## [What the task asks]
Copy out each of the following lines word for word.
[START Exercise materials]
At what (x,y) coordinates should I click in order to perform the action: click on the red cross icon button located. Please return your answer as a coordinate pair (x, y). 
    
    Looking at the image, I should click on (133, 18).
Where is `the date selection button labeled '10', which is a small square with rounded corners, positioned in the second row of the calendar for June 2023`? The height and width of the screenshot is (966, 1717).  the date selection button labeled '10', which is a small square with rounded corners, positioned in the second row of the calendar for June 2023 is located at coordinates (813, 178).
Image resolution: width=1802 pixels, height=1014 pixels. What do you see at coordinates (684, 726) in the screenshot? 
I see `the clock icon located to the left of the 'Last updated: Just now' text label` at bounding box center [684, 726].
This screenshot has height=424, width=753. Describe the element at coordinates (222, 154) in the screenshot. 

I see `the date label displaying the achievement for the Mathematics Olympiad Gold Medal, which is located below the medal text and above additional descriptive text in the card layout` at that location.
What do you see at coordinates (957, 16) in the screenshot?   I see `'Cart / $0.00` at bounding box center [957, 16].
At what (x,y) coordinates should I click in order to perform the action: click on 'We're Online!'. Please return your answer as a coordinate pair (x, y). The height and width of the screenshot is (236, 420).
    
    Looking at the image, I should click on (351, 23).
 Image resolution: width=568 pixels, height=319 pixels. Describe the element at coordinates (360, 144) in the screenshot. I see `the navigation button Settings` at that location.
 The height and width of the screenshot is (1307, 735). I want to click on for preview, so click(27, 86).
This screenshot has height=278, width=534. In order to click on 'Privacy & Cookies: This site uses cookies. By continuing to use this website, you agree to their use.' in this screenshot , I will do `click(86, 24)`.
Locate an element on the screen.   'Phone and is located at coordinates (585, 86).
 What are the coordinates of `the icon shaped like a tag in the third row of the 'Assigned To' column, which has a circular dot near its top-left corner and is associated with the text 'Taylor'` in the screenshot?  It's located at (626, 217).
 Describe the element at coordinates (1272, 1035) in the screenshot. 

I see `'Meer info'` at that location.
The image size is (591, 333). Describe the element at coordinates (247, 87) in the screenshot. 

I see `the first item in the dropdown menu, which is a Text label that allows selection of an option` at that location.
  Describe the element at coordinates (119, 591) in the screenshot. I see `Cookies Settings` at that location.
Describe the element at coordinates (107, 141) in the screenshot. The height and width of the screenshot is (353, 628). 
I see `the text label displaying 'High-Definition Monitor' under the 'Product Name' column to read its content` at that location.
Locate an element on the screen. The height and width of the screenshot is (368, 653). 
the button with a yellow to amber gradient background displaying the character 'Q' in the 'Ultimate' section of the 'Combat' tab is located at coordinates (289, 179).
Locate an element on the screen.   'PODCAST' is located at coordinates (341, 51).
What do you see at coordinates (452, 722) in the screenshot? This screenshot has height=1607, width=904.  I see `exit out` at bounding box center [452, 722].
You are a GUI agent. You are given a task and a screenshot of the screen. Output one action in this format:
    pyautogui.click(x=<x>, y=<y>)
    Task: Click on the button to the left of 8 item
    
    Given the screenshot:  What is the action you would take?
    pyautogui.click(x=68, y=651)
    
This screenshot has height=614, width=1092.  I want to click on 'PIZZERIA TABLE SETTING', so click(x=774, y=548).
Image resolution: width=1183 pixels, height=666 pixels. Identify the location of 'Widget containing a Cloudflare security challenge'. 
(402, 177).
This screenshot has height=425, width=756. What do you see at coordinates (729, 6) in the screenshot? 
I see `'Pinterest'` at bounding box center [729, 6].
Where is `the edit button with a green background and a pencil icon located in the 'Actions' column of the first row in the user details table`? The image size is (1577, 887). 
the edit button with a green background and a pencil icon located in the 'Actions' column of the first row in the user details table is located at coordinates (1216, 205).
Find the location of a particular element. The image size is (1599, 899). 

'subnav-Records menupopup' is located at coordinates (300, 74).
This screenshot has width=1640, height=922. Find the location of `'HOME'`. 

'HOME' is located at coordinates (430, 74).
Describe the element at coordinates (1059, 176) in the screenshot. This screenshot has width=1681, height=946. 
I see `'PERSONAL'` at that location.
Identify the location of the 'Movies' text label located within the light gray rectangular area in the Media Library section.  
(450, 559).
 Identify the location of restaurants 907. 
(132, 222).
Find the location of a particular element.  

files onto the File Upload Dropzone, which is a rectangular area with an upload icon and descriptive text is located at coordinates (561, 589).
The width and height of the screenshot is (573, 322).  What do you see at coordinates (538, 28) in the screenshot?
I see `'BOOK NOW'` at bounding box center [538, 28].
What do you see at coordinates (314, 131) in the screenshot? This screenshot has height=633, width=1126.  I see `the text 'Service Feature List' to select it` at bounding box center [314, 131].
[END Exercise materials]
## [Answer to this problem]
At what (x,y) coordinates should I click in order to perform the action: click on the red cross icon button located. Please return your answer as a coordinate pair (x, y). 
    
    Looking at the image, I should click on (133, 18).
Where is `the date selection button labeled '10', which is a small square with rounded corners, positioned in the second row of the calendar for June 2023`? The height and width of the screenshot is (966, 1717).  the date selection button labeled '10', which is a small square with rounded corners, positioned in the second row of the calendar for June 2023 is located at coordinates (813, 178).
Image resolution: width=1802 pixels, height=1014 pixels. What do you see at coordinates (684, 726) in the screenshot? 
I see `the clock icon located to the left of the 'Last updated: Just now' text label` at bounding box center [684, 726].
This screenshot has height=424, width=753. Describe the element at coordinates (222, 154) in the screenshot. 

I see `the date label displaying the achievement for the Mathematics Olympiad Gold Medal, which is located below the medal text and above additional descriptive text in the card layout` at that location.
What do you see at coordinates (957, 16) in the screenshot?   I see `'Cart / $0.00` at bounding box center [957, 16].
At what (x,y) coordinates should I click in order to perform the action: click on 'We're Online!'. Please return your answer as a coordinate pair (x, y). The height and width of the screenshot is (236, 420).
    
    Looking at the image, I should click on (351, 23).
 Image resolution: width=568 pixels, height=319 pixels. Describe the element at coordinates (360, 144) in the screenshot. I see `the navigation button Settings` at that location.
 The height and width of the screenshot is (1307, 735). I want to click on for preview, so click(27, 86).
This screenshot has height=278, width=534. In order to click on 'Privacy & Cookies: This site uses cookies. By continuing to use this website, you agree to their use.' in this screenshot , I will do `click(86, 24)`.
Locate an element on the screen.   'Phone and is located at coordinates (585, 86).
 What are the coordinates of `the icon shaped like a tag in the third row of the 'Assigned To' column, which has a circular dot near its top-left corner and is associated with the text 'Taylor'` in the screenshot?  It's located at (626, 217).
 Describe the element at coordinates (1272, 1035) in the screenshot. 

I see `'Meer info'` at that location.
The image size is (591, 333). Describe the element at coordinates (247, 87) in the screenshot. 

I see `the first item in the dropdown menu, which is a Text label that allows selection of an option` at that location.
  Describe the element at coordinates (119, 591) in the screenshot. I see `Cookies Settings` at that location.
Describe the element at coordinates (107, 141) in the screenshot. The height and width of the screenshot is (353, 628). 
I see `the text label displaying 'High-Definition Monitor' under the 'Product Name' column to read its content` at that location.
Locate an element on the screen. The height and width of the screenshot is (368, 653). 
the button with a yellow to amber gradient background displaying the character 'Q' in the 'Ultimate' section of the 'Combat' tab is located at coordinates (289, 179).
Locate an element on the screen.   'PODCAST' is located at coordinates (341, 51).
What do you see at coordinates (452, 722) in the screenshot? This screenshot has height=1607, width=904.  I see `exit out` at bounding box center [452, 722].
You are a GUI agent. You are given a task and a screenshot of the screen. Output one action in this format:
    pyautogui.click(x=<x>, y=<y>)
    Task: Click on the button to the left of 8 item
    
    Given the screenshot:  What is the action you would take?
    pyautogui.click(x=68, y=651)
    
This screenshot has height=614, width=1092.  I want to click on 'PIZZERIA TABLE SETTING', so click(x=774, y=548).
Image resolution: width=1183 pixels, height=666 pixels. Identify the location of 'Widget containing a Cloudflare security challenge'. 
(402, 177).
This screenshot has height=425, width=756. What do you see at coordinates (729, 6) in the screenshot? 
I see `'Pinterest'` at bounding box center [729, 6].
Where is `the edit button with a green background and a pencil icon located in the 'Actions' column of the first row in the user details table`? The image size is (1577, 887). 
the edit button with a green background and a pencil icon located in the 'Actions' column of the first row in the user details table is located at coordinates (1216, 205).
Find the location of a particular element. The image size is (1599, 899). 

'subnav-Records menupopup' is located at coordinates (300, 74).
This screenshot has width=1640, height=922. Find the location of `'HOME'`. 

'HOME' is located at coordinates (430, 74).
Describe the element at coordinates (1059, 176) in the screenshot. This screenshot has width=1681, height=946. 
I see `'PERSONAL'` at that location.
Identify the location of the 'Movies' text label located within the light gray rectangular area in the Media Library section.  
(450, 559).
 Identify the location of restaurants 907. 
(132, 222).
Find the location of a particular element.  

files onto the File Upload Dropzone, which is a rectangular area with an upload icon and descriptive text is located at coordinates (561, 589).
The width and height of the screenshot is (573, 322).  What do you see at coordinates (538, 28) in the screenshot?
I see `'BOOK NOW'` at bounding box center [538, 28].
What do you see at coordinates (314, 131) in the screenshot? This screenshot has height=633, width=1126.  I see `the text 'Service Feature List' to select it` at bounding box center [314, 131].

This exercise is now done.